▶ _What needs to be done_:
Restate word for word the lines in the listing below, starting at the line containing "Given: Click the 韩国me2day avatar icon" and ending at the line containing "Task: Click the first sender's blurred avatar", both included; leave out the rest.
══ Source records ══
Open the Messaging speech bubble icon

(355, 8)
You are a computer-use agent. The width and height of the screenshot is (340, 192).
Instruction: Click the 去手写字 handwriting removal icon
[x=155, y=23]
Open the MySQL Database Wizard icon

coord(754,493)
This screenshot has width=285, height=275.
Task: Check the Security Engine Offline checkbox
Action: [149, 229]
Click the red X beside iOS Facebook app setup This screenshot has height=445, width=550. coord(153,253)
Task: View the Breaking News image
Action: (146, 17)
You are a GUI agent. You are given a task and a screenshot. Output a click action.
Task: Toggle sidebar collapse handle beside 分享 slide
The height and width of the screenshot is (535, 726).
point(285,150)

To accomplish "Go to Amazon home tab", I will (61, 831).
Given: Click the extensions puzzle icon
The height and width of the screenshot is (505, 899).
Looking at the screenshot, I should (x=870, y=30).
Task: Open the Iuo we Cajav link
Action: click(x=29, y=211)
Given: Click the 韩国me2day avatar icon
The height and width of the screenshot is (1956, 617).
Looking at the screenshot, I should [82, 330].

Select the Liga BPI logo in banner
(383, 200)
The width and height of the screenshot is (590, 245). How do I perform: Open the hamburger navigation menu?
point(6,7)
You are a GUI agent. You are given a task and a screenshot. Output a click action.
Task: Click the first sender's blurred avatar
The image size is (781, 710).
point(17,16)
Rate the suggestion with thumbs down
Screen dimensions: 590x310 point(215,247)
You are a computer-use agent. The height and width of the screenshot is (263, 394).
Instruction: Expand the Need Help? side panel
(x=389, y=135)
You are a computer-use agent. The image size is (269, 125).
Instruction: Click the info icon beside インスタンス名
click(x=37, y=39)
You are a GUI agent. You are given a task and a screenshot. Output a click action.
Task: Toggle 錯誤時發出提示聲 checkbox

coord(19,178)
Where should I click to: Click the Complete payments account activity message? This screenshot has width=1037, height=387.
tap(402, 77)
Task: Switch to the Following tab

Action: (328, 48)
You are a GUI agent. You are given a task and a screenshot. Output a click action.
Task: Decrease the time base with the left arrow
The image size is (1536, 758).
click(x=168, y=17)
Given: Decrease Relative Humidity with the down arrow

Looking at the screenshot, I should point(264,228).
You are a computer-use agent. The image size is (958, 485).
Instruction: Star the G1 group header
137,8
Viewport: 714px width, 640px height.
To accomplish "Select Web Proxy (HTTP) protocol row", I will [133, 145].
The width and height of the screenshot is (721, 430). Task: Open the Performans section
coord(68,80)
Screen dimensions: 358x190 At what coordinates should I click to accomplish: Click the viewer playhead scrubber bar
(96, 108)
═══
▶ _Written solution_:
Given: Click the 韩国me2day avatar icon
The height and width of the screenshot is (1956, 617).
Looking at the screenshot, I should [82, 330].

Select the Liga BPI logo in banner
(383, 200)
The width and height of the screenshot is (590, 245). How do I perform: Open the hamburger navigation menu?
point(6,7)
You are a GUI agent. You are given a task and a screenshot. Output a click action.
Task: Click the first sender's blurred avatar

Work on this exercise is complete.